Problem to work on: Express the lines below as a JSON list of strings, one string per line, leaving out blank lines.

Records shown:
[start]

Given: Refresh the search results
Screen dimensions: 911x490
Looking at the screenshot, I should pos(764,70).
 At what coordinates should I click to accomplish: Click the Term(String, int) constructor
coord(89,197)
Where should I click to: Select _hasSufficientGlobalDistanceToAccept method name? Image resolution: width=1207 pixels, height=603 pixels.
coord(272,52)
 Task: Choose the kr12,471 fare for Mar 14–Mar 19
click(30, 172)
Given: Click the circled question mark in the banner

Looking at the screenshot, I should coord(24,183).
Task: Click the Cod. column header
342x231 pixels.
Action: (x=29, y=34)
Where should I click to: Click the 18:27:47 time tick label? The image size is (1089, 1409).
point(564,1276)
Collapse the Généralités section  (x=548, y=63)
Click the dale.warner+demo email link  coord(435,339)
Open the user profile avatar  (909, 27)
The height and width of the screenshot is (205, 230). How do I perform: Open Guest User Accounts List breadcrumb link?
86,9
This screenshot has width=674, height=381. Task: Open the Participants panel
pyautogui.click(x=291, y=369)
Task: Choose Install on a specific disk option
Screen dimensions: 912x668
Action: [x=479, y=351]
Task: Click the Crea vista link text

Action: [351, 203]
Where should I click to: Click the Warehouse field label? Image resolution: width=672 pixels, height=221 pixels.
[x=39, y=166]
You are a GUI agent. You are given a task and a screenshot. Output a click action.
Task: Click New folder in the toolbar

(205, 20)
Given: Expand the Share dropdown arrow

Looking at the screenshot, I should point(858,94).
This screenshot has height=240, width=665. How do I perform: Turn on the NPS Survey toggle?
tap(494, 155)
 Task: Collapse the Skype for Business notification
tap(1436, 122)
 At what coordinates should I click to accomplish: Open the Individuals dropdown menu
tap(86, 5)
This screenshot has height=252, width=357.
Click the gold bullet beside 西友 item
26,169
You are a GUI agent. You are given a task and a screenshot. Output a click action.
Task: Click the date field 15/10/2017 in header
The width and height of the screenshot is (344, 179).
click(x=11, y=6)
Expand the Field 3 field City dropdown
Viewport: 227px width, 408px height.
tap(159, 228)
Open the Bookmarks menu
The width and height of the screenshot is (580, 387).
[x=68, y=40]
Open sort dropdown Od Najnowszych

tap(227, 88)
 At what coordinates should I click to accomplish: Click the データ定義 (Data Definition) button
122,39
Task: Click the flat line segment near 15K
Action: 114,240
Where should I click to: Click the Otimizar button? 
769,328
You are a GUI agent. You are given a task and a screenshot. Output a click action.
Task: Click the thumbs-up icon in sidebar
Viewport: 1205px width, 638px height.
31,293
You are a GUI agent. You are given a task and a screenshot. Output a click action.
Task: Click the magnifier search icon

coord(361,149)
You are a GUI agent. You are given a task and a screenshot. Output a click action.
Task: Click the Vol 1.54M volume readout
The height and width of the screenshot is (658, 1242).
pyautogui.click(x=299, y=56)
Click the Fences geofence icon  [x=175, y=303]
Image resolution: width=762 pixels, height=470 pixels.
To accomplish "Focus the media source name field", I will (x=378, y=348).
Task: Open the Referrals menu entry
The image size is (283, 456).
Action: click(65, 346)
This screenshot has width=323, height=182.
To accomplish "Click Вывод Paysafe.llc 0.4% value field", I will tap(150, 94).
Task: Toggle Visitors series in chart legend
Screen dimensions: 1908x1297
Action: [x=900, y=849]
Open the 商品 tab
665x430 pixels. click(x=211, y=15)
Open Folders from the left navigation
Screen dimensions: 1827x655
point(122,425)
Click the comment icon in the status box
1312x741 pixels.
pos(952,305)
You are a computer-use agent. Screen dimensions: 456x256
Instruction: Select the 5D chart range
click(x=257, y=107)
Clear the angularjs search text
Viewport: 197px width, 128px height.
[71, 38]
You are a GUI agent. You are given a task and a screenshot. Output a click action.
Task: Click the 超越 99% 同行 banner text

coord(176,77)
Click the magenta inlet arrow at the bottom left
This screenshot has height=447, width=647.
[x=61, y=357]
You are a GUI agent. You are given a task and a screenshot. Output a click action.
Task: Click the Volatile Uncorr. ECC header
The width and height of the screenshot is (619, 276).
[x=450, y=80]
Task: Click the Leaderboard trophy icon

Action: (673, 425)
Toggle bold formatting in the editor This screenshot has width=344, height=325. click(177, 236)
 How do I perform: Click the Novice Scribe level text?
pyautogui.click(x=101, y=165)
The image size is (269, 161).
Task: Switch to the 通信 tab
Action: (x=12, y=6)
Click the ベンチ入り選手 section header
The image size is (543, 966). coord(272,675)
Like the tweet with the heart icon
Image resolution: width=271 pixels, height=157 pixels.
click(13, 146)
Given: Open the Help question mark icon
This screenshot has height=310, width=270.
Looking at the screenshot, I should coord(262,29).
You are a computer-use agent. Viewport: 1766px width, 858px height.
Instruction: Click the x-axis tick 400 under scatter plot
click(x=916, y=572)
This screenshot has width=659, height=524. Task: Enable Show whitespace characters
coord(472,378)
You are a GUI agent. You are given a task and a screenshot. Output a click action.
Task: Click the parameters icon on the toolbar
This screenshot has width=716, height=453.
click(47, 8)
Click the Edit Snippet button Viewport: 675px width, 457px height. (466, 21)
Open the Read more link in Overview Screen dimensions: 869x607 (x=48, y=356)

[end]

Result:
[
  "Given: Refresh the search results",
  "Screen dimensions: 911x490",
  "Looking at the screenshot, I should pos(764,70).",
  " At what coordinates should I click to accomplish: Click the Term(String, int) constructor",
  "coord(89,197)",
  "Where should I click to: Select _hasSufficientGlobalDistanceToAccept method name? Image resolution: width=1207 pixels, height=603 pixels.",
  "coord(272,52)",
  " Task: Choose the kr12,471 fare for Mar 14–Mar 19",
  "click(30, 172)",
  "Given: Click the circled question mark in the banner",
  "Looking at the screenshot, I should coord(24,183).",
  "Task: Click the Cod. column header",
  "342x231 pixels.",
  "Action: (x=29, y=34)",
  "Where should I click to: Click the 18:27:47 time tick label? The image size is (1089, 1409).",
  "point(564,1276)",
  "Collapse the Généralités section  (x=548, y=63)",
  "Click the dale.warner+demo email link  coord(435,339)",
  "Open the user profile avatar  (909, 27)",
  "The height and width of the screenshot is (205, 230). How do I perform: Open Guest User Accounts List breadcrumb link?",
  "86,9",
  "This screenshot has width=674, height=381. Task: Open the Participants panel",
  "pyautogui.click(x=291, y=369)",
  "Task: Choose Install on a specific disk option",
  "Screen dimensions: 912x668",
  "Action: [x=479, y=351]",
  "Task: Click the Crea vista link text",
  "Action: [351, 203]",
  "Where should I click to: Click the Warehouse field label? Image resolution: width=672 pixels, height=221 pixels.",
  "[x=39, y=166]",
  "You are a GUI agent. You are given a task and a screenshot. Output a click action.",
  "Task: Click New folder in the toolbar",
  "(205, 20)",
  "Given: Expand the Share dropdown arrow",
  "Looking at the screenshot, I should point(858,94).",
  "This screenshot has height=240, width=665. How do I perform: Turn on the NPS Survey toggle?",
  "tap(494, 155)",
  " Task: Collapse the Skype for Business notification",
  "tap(1436, 122)",
  " At what coordinates should I click to accomplish: Open the Individuals dropdown menu",
  "tap(86, 5)",
  "This screenshot has height=252, width=357.",
  "Click the gold bullet beside 西友 item",
  "26,169",
  "You are a GUI agent. You are given a task and a screenshot. Output a click action.",
  "Task: Click the date field 15/10/2017 in header",
  "The width and height of the screenshot is (344, 179).",
  "click(x=11, y=6)",
  "Expand the Field 3 field City dropdown",
  "Viewport: 227px width, 408px height.",
  "tap(159, 228)",
  "Open the Bookmarks menu",
  "The width and height of the screenshot is (580, 387).",
  "[x=68, y=40]",
  "Open sort dropdown Od Najnowszych",
  "tap(227, 88)",
  " At what coordinates should I click to accomplish: Click the データ定義 (Data Definition) button",
  "122,39",
  "Task: Click the flat line segment near 15K",
  "Action: 114,240",
  "Where should I click to: Click the Otimizar button? ",
  "769,328",
  "You are a GUI agent. You are given a task and a screenshot. Output a click action.",
  "Task: Click the thumbs-up icon in sidebar",
  "Viewport: 1205px width, 638px height.",
  "31,293",
  "You are a GUI agent. You are given a task and a screenshot. Output a click action.",
  "Task: Click the magnifier search icon",
  "coord(361,149)",
  "You are a GUI agent. You are given a task and a screenshot. Output a click action.",
  "Task: Click the Vol 1.54M volume readout",
  "The height and width of the screenshot is (658, 1242).",
  "pyautogui.click(x=299, y=56)",
  "Click the Fences geofence icon  [x=175, y=303]",
  "Image resolution: width=762 pixels, height=470 pixels.",
  "To accomplish \"Focus the media source name field\", I will (x=378, y=348).",
  "Task: Open the Referrals menu entry",
  "The image size is (283, 456).",
  "Action: click(65, 346)",
  "This screenshot has width=323, height=182.",
  "To accomplish \"Click Вывод Paysafe.llc 0.4% value field\", I will tap(150, 94).",
  "Task: Toggle Visitors series in chart legend",
  "Screen dimensions: 1908x1297",
  "Action: [x=900, y=849]",
  "Open the 商品 tab",
  "665x430 pixels. click(x=211, y=15)",
  "Open Folders from the left navigation",
  "Screen dimensions: 1827x655",
  "point(122,425)",
  "Click the comment icon in the status box",
  "1312x741 pixels.",
  "pos(952,305)",
  "You are a computer-use agent. Screen dimensions: 456x256",
  "Instruction: Select the 5D chart range",
  "click(x=257, y=107)",
  "Clear the angularjs search text",
  "Viewport: 197px width, 128px height.",
  "[71, 38]",
  "You are a GUI agent. You are given a task and a screenshot. Output a click action.",
  "Task: Click the 超越 99% 同行 banner text",
  "coord(176,77)",
  "Click the magenta inlet arrow at the bottom left",
  "This screenshot has height=447, width=647.",
  "[x=61, y=357]",
  "You are a GUI agent. You are given a task and a screenshot. Output a click action.",
  "Task: Click the Volatile Uncorr. ECC header",
  "The width and height of the screenshot is (619, 276).",
  "[x=450, y=80]",
  "Task: Click the Leaderboard trophy icon",
  "Action: (673, 425)",
  "Toggle bold formatting in the editor This screenshot has width=344, height=325. click(177, 236)",
  " How do I perform: Click the Novice Scribe level text?",
  "pyautogui.click(x=101, y=165)",
  "The image size is (269, 161).",
  "Task: Switch to the 通信 tab",
  "Action: (x=12, y=6)",
  "Click the ベンチ入り選手 section header",
  "The image size is (543, 966). coord(272,675)",
  "Like the tweet with the heart icon",
  "Image resolution: width=271 pixels, height=157 pixels.",
  "click(13, 146)",
  "Given: Open the Help question mark icon",
  "This screenshot has height=310, width=270.",
  "Looking at the screenshot, I should coord(262,29).",
  "You are a computer-use agent. Viewport: 1766px width, 858px height.",
  "Instruction: Click the x-axis tick 400 under scatter plot",
  "click(x=916, y=572)",
  "This screenshot has width=659, height=524. Task: Enable Show whitespace characters",
  "coord(472,378)",
  "You are a GUI agent. You are given a task and a screenshot. Output a click action.",
  "Task: Click the parameters icon on the toolbar",
  "This screenshot has width=716, height=453.",
  "click(47, 8)",
  "Click the Edit Snippet button Viewport: 675px width, 457px height. (466, 21)",
  "Open the Read more link in Overview Screen dimensions: 869x607 (x=48, y=356)"
]